Scientology orders shut down of alternative news web site. Web hosting company complies without warning.
The web site now simply displays ‘This web site is temporarily unavailable, although the Web server is functioning normally’.
Speaking via telephone last night ‘RINF’ founder, Mr Mick Meaney said “It’s still not completely clear what has happened but one thing is perfectly clear – the closure of the site is solely motivated by Scientology.
“At present the ISP has locked me out of the web site, my email accounts and the site databases. They are giving me very little information and will not deal with the issue until Tuesday. They expect me to remove some Scientology related content if I wish to remain on their web severs and avoid legal action,” he said.
“I am currently talking to an alternative ISP because ‘RINF’ is an open publishing site and I refuse to dictate what visitors can and cannot publish in this way.”
With an average of 200,000 hits each day, it is one of the world’s largest independent news web sites although less than 10% of those visitors live in the UK where the site is located. “The vast majority of surfers come from the United States. The shut down order came from a solicitor in New York so I can assume it’s the American branch of the Church that’s willing to take legal action against the site,” said Mr Meaney.
The 'alternative news' site is not alone in the battle against Scientology and this is not the first time Scientologists have used their influence to censor the Internet. Slashdot.org and Google.com are among a series of web sites issued with DMCA’s to remove Scientology related content from their sites.
For past Scientology censorship see:
This time however, ‘RINF.com’ was shut down without warning.
“In recent weeks a large number of Scientologists have emailed me and posted comments on the site demanding I alter some of the material because it encourages people to take peaceful action against the Church and presents it in a negative light,” said Mr Meaney. “These bully boy tactics will not work and I will absolutely continue highlighting the crimes of Scientology.”
Web host ‘Zen’ declined to talk about the suspension with non account holders. Mr Meaney claims that ‘RINF’ will be back online within the week.
1) an anti-Scientology opponent (this person has a long history of picketing the cult, has been under cult harassment, etc.) published a paper on his/her own personal website under a Creative Commons license that is not very restrictive.
2) rinf.com scraped the paper, changed the title and removed the author's name, in contravention of the Creative Commons license.
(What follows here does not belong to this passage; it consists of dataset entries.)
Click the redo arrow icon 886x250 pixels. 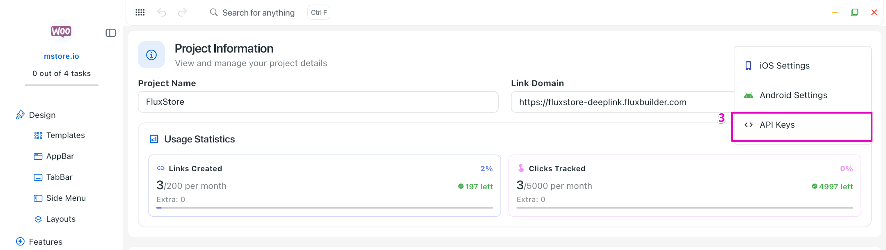tap(182, 12)
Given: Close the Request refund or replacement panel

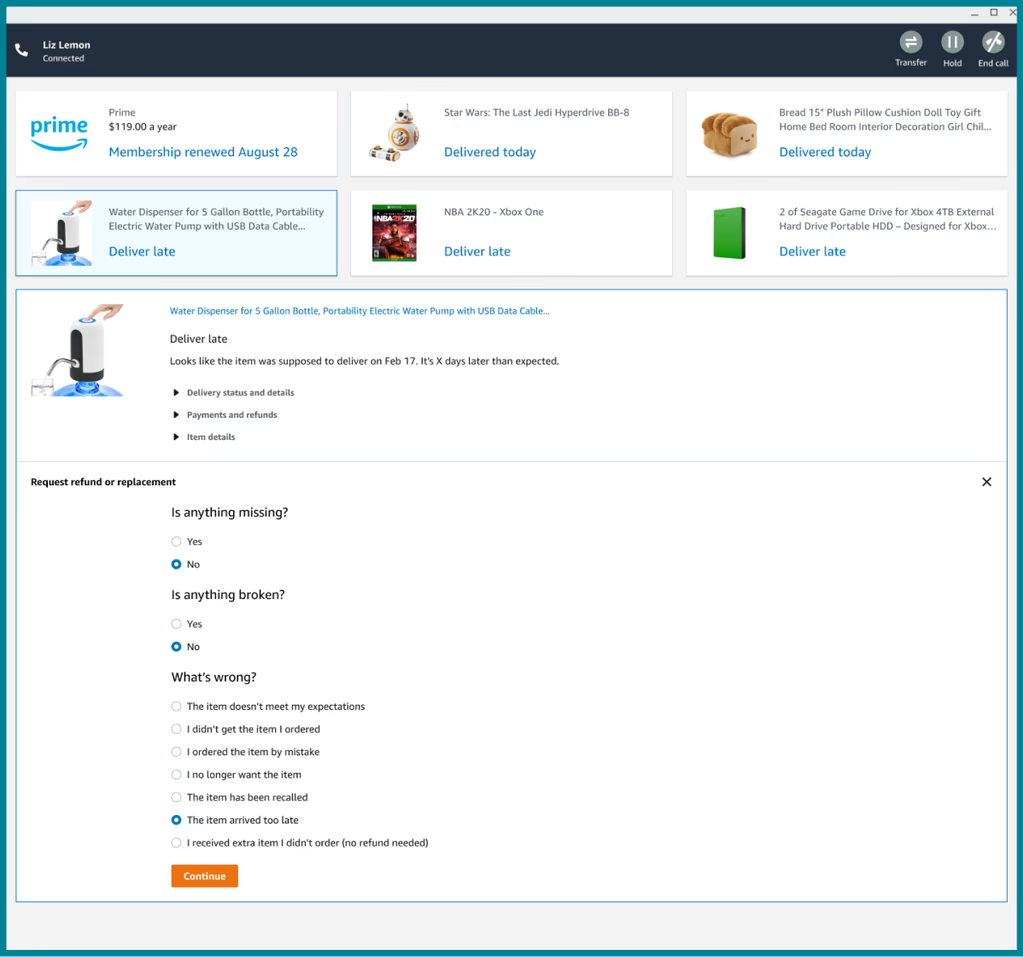Looking at the screenshot, I should pos(986,482).
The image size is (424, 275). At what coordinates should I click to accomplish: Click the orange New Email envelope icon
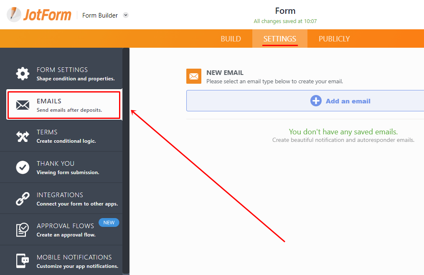[x=194, y=76]
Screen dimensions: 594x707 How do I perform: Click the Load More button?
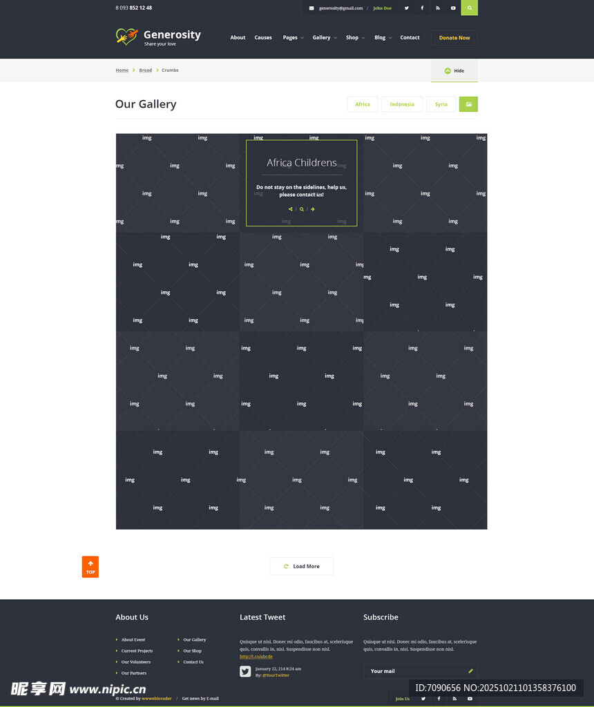(x=301, y=566)
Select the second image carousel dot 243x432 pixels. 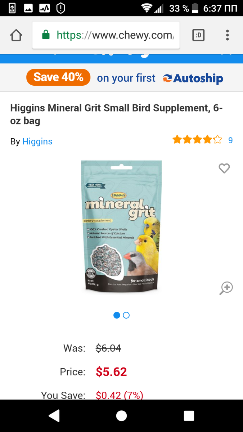(x=126, y=315)
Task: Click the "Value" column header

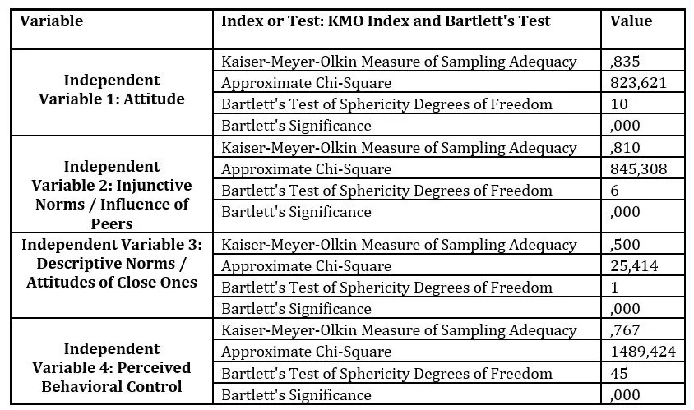Action: 631,22
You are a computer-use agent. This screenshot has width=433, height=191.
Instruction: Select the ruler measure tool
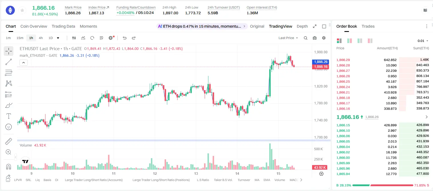(x=9, y=141)
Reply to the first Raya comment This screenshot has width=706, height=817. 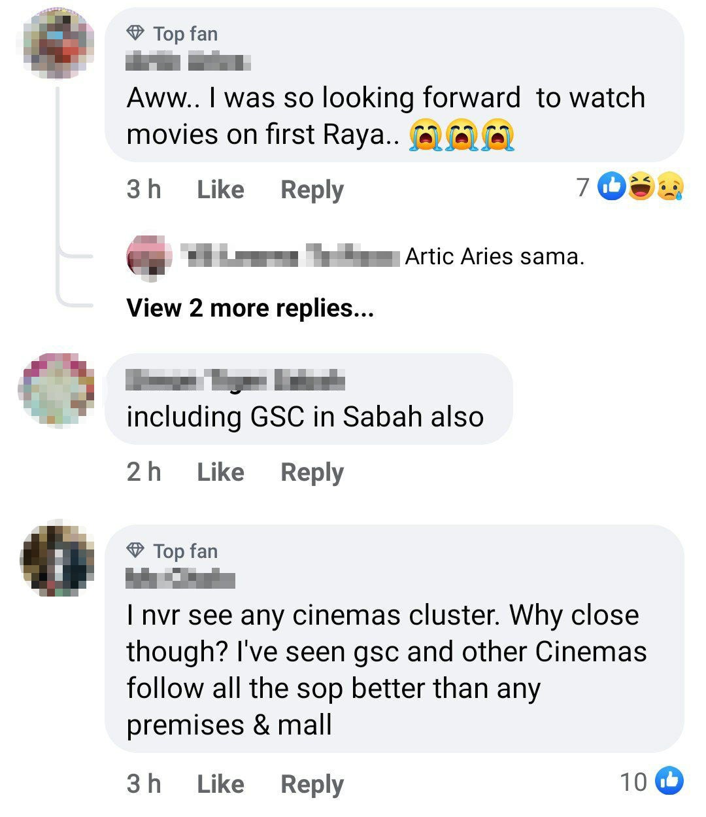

3) the anti-Scientology opponent e-mailed the owner of rinf.com and asked him to remove the paper or honor the terms of the Creative Commons license. This would have required the owner of rinf.com to retitle the paper and correctly attribute it to the original writer.
4) rinf.com fails to answer.
5) the anti-Scientology opponent then contacted rinf.com's upstream provider zen.co.uk and asked it to ask its client to either remove the paper or honor the terms of the Creative Commons license.
6) zen.co.uk's response was that the Creative Commons license didn't apply since the anti-Scientology opponent has an RSS feed on her/his website. (among other things).
7) the anti-Scientology opponent replied and laid out legal arguments asserting moral ownership over his/her paper and again reiterated that all s/he wanted was (a) either the paper come off rinf.com entirely or that (b) rinf.com honor the terms of the Creative Commons license and title the paper correctly and attribute it to its writer. rinf.com is copied on all this correspondence between the anti-Scientology opponent and zen.co.uk.
8) what probably happened next is that zen.co.uk told rinf.com to do something about the problem.
9) rinf.com apparently decided it didn't have to do anything about its problem.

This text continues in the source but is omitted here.